** ASSIGNMENT **
As you write out the lines from the one containing "You are a GUI" through the last line of the records, keep them exact and leave out pictures.

[[ MATERIAL FOR THIS EXERCISE, beginning ]]

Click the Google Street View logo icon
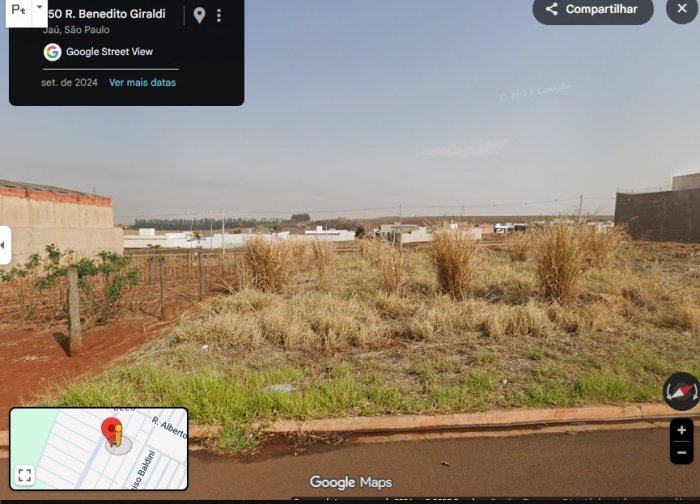Viewport: 700px width, 504px height. [52, 52]
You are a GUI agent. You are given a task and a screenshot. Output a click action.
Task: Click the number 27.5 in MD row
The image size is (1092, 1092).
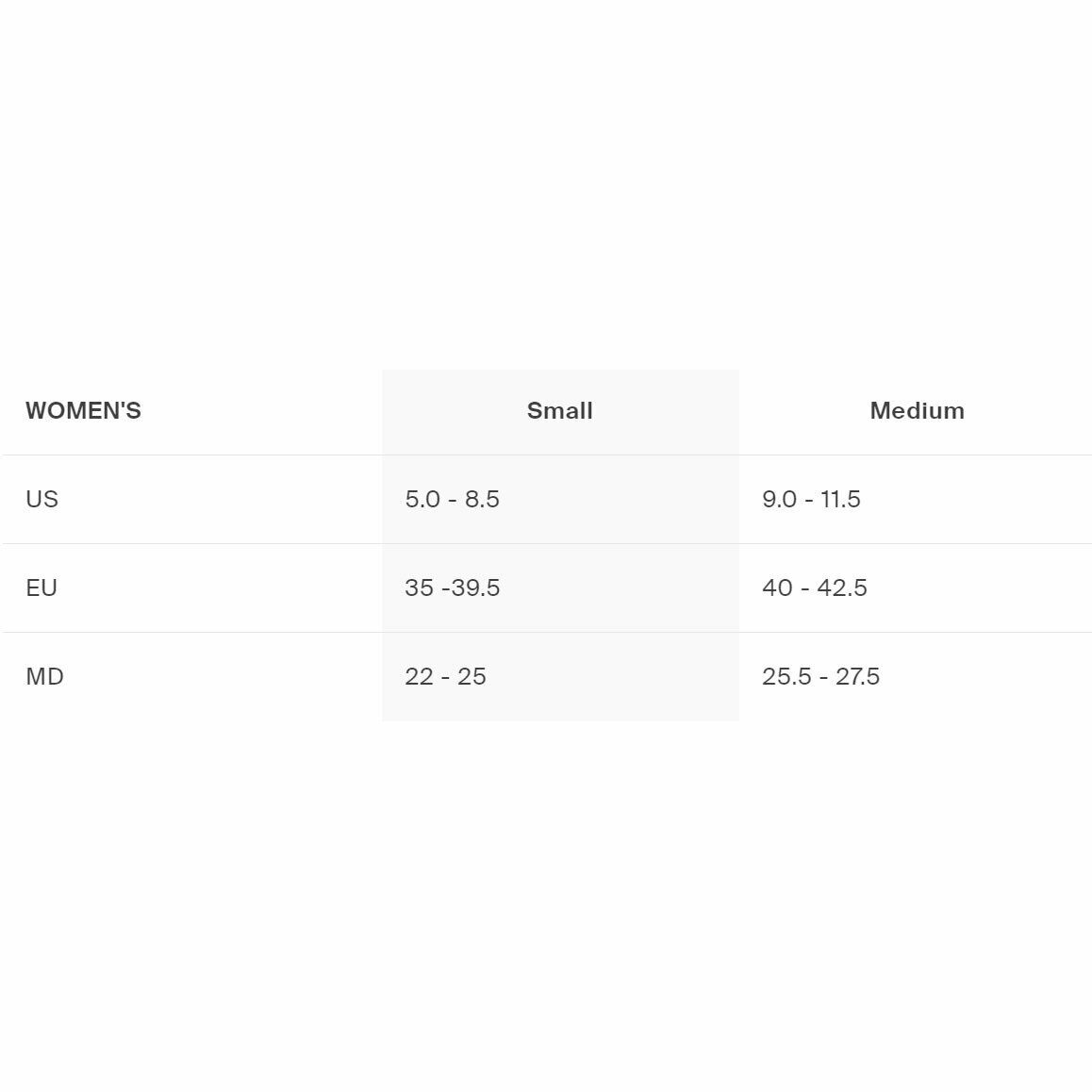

[[ MATERIAL FOR THIS EXERCISE, end ]]

** OUTPUT FOR THIS TASK **
You are a GUI agent. You are given a task and a screenshot. Output a click action.
Task: Click the number 27.5 in MD row
The image size is (1092, 1092).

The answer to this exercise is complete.